◆ Task objective ◆
The records below are to be repeated in full, exactly as they are.

◆ Provided records ◆
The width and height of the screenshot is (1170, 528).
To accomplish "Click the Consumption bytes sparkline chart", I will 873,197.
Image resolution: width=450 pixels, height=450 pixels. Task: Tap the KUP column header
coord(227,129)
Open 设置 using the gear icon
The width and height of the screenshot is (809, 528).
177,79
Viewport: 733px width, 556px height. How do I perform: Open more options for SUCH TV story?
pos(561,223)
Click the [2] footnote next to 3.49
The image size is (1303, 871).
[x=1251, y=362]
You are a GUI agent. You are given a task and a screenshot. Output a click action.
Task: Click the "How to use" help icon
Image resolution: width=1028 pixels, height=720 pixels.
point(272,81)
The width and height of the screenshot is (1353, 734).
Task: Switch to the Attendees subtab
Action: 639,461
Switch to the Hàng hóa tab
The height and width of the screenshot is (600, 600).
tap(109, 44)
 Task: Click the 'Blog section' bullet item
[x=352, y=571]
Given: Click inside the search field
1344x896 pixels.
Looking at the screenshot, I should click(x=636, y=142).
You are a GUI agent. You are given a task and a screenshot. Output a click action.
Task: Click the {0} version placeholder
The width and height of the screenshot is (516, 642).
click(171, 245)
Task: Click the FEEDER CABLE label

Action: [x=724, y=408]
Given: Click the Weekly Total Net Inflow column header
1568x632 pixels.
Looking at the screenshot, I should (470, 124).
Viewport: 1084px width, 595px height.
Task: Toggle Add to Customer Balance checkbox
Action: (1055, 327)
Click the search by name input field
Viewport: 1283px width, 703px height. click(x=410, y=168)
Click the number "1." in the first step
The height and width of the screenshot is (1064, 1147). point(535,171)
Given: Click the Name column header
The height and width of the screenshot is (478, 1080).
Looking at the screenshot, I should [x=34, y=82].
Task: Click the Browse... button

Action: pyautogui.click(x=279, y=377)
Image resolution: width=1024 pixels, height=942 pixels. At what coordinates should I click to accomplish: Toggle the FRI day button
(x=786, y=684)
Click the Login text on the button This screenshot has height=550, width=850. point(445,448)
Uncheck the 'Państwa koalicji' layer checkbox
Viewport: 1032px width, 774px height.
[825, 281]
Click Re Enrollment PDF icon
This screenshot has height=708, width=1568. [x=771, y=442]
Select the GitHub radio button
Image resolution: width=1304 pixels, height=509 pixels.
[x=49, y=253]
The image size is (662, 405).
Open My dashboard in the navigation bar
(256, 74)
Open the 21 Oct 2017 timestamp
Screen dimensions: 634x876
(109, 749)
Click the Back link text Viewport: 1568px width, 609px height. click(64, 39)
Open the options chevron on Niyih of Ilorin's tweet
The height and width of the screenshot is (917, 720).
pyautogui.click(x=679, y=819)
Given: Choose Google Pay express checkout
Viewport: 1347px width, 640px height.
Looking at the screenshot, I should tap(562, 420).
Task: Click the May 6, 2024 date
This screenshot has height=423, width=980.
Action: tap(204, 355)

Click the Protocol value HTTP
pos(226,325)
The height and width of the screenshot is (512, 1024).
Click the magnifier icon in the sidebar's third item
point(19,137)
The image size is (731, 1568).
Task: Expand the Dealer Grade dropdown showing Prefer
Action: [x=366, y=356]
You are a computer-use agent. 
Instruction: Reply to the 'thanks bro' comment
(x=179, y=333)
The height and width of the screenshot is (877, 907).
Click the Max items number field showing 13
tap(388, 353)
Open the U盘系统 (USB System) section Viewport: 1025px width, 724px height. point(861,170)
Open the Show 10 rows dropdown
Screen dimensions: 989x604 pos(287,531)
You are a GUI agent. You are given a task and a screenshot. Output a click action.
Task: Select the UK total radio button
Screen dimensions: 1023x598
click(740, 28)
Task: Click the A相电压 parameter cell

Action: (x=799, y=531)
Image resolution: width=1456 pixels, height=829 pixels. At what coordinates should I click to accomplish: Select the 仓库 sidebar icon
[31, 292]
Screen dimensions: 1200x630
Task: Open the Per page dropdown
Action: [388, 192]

◆ Answer ◆
The width and height of the screenshot is (1170, 528).
To accomplish "Click the Consumption bytes sparkline chart", I will 873,197.
Image resolution: width=450 pixels, height=450 pixels. Task: Tap the KUP column header
coord(227,129)
Open 设置 using the gear icon
The width and height of the screenshot is (809, 528).
177,79
Viewport: 733px width, 556px height. How do I perform: Open more options for SUCH TV story?
pos(561,223)
Click the [2] footnote next to 3.49
The image size is (1303, 871).
[x=1251, y=362]
You are a GUI agent. You are given a task and a screenshot. Output a click action.
Task: Click the "How to use" help icon
Image resolution: width=1028 pixels, height=720 pixels.
point(272,81)
The width and height of the screenshot is (1353, 734).
Task: Switch to the Attendees subtab
Action: 639,461
Switch to the Hàng hóa tab
The height and width of the screenshot is (600, 600).
tap(109, 44)
 Task: Click the 'Blog section' bullet item
[x=352, y=571]
Given: Click inside the search field
1344x896 pixels.
Looking at the screenshot, I should click(x=636, y=142).
You are a GUI agent. You are given a task and a screenshot. Output a click action.
Task: Click the {0} version placeholder
The width and height of the screenshot is (516, 642).
click(171, 245)
Task: Click the FEEDER CABLE label

Action: [x=724, y=408]
Given: Click the Weekly Total Net Inflow column header
1568x632 pixels.
Looking at the screenshot, I should (470, 124).
Viewport: 1084px width, 595px height.
Task: Toggle Add to Customer Balance checkbox
Action: (1055, 327)
Click the search by name input field
Viewport: 1283px width, 703px height. click(x=410, y=168)
Click the number "1." in the first step
The height and width of the screenshot is (1064, 1147). point(535,171)
Given: Click the Name column header
The height and width of the screenshot is (478, 1080).
Looking at the screenshot, I should [x=34, y=82].
Task: Click the Browse... button

Action: pyautogui.click(x=279, y=377)
Image resolution: width=1024 pixels, height=942 pixels. At what coordinates should I click to accomplish: Toggle the FRI day button
(x=786, y=684)
Click the Login text on the button This screenshot has height=550, width=850. point(445,448)
Uncheck the 'Państwa koalicji' layer checkbox
Viewport: 1032px width, 774px height.
[825, 281]
Click Re Enrollment PDF icon
This screenshot has height=708, width=1568. [x=771, y=442]
Select the GitHub radio button
Image resolution: width=1304 pixels, height=509 pixels.
[x=49, y=253]
The image size is (662, 405).
Open My dashboard in the navigation bar
(256, 74)
Open the 21 Oct 2017 timestamp
Screen dimensions: 634x876
(109, 749)
Click the Back link text Viewport: 1568px width, 609px height. click(64, 39)
Open the options chevron on Niyih of Ilorin's tweet
The height and width of the screenshot is (917, 720).
pyautogui.click(x=679, y=819)
Given: Choose Google Pay express checkout
Viewport: 1347px width, 640px height.
Looking at the screenshot, I should tap(562, 420).
Task: Click the May 6, 2024 date
This screenshot has height=423, width=980.
Action: tap(204, 355)

Click the Protocol value HTTP
pos(226,325)
The height and width of the screenshot is (512, 1024).
Click the magnifier icon in the sidebar's third item
point(19,137)
The image size is (731, 1568).
Task: Expand the Dealer Grade dropdown showing Prefer
Action: [x=366, y=356]
You are a computer-use agent. 
Instruction: Reply to the 'thanks bro' comment
(x=179, y=333)
The height and width of the screenshot is (877, 907).
Click the Max items number field showing 13
tap(388, 353)
Open the U盘系统 (USB System) section Viewport: 1025px width, 724px height. point(861,170)
Open the Show 10 rows dropdown
Screen dimensions: 989x604 pos(287,531)
You are a GUI agent. You are given a task and a screenshot. Output a click action.
Task: Select the UK total radio button
Screen dimensions: 1023x598
click(740, 28)
Task: Click the A相电压 parameter cell

Action: (x=799, y=531)
Image resolution: width=1456 pixels, height=829 pixels. At what coordinates should I click to accomplish: Select the 仓库 sidebar icon
[31, 292]
Screen dimensions: 1200x630
Task: Open the Per page dropdown
Action: [388, 192]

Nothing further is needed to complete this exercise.